▶ [Available data]
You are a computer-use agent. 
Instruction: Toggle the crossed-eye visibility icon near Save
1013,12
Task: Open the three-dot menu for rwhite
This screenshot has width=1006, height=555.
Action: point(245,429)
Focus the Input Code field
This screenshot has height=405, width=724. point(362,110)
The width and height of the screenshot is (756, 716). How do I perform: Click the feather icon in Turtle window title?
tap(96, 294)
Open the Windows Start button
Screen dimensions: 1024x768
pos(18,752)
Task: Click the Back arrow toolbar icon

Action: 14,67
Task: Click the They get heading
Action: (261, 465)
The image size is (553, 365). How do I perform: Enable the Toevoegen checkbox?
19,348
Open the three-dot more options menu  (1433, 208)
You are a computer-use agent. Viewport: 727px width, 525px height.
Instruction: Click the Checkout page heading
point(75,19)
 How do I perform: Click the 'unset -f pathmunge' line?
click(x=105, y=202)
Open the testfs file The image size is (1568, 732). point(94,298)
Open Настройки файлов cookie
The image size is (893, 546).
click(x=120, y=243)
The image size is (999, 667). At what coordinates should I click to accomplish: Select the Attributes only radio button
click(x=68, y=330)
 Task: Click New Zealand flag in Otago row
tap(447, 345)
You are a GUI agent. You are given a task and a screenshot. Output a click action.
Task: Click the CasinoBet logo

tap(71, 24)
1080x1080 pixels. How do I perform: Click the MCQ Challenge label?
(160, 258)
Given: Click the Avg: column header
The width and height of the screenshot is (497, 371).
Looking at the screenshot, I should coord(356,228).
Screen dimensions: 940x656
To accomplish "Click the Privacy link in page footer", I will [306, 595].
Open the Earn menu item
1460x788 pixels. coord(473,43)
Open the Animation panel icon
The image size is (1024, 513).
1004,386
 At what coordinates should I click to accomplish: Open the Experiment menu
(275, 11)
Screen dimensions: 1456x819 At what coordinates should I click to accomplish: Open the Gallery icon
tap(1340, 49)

▶ [Task instructions] Return the material above in full, exactly as written.

▶ [Response to the exercise]
You are a computer-use agent. 
Instruction: Toggle the crossed-eye visibility icon near Save
1013,12
Task: Open the three-dot menu for rwhite
This screenshot has width=1006, height=555.
Action: point(245,429)
Focus the Input Code field
This screenshot has height=405, width=724. point(362,110)
The width and height of the screenshot is (756, 716). How do I perform: Click the feather icon in Turtle window title?
tap(96, 294)
Open the Windows Start button
Screen dimensions: 1024x768
pos(18,752)
Task: Click the Back arrow toolbar icon

Action: 14,67
Task: Click the They get heading
Action: (261, 465)
The image size is (553, 365). How do I perform: Enable the Toevoegen checkbox?
19,348
Open the three-dot more options menu  (1433, 208)
You are a computer-use agent. Viewport: 727px width, 525px height.
Instruction: Click the Checkout page heading
point(75,19)
 How do I perform: Click the 'unset -f pathmunge' line?
click(x=105, y=202)
Open the testfs file The image size is (1568, 732). point(94,298)
Open Настройки файлов cookie
The image size is (893, 546).
click(x=120, y=243)
The image size is (999, 667). At what coordinates should I click to accomplish: Select the Attributes only radio button
click(x=68, y=330)
 Task: Click New Zealand flag in Otago row
tap(447, 345)
You are a GUI agent. You are given a task and a screenshot. Output a click action.
Task: Click the CasinoBet logo

tap(71, 24)
1080x1080 pixels. How do I perform: Click the MCQ Challenge label?
(160, 258)
Given: Click the Avg: column header
The width and height of the screenshot is (497, 371).
Looking at the screenshot, I should coord(356,228).
Screen dimensions: 940x656
To accomplish "Click the Privacy link in page footer", I will [306, 595].
Open the Earn menu item
1460x788 pixels. coord(473,43)
Open the Animation panel icon
The image size is (1024, 513).
1004,386
 At what coordinates should I click to accomplish: Open the Experiment menu
(275, 11)
Screen dimensions: 1456x819 At what coordinates should I click to accomplish: Open the Gallery icon
tap(1340, 49)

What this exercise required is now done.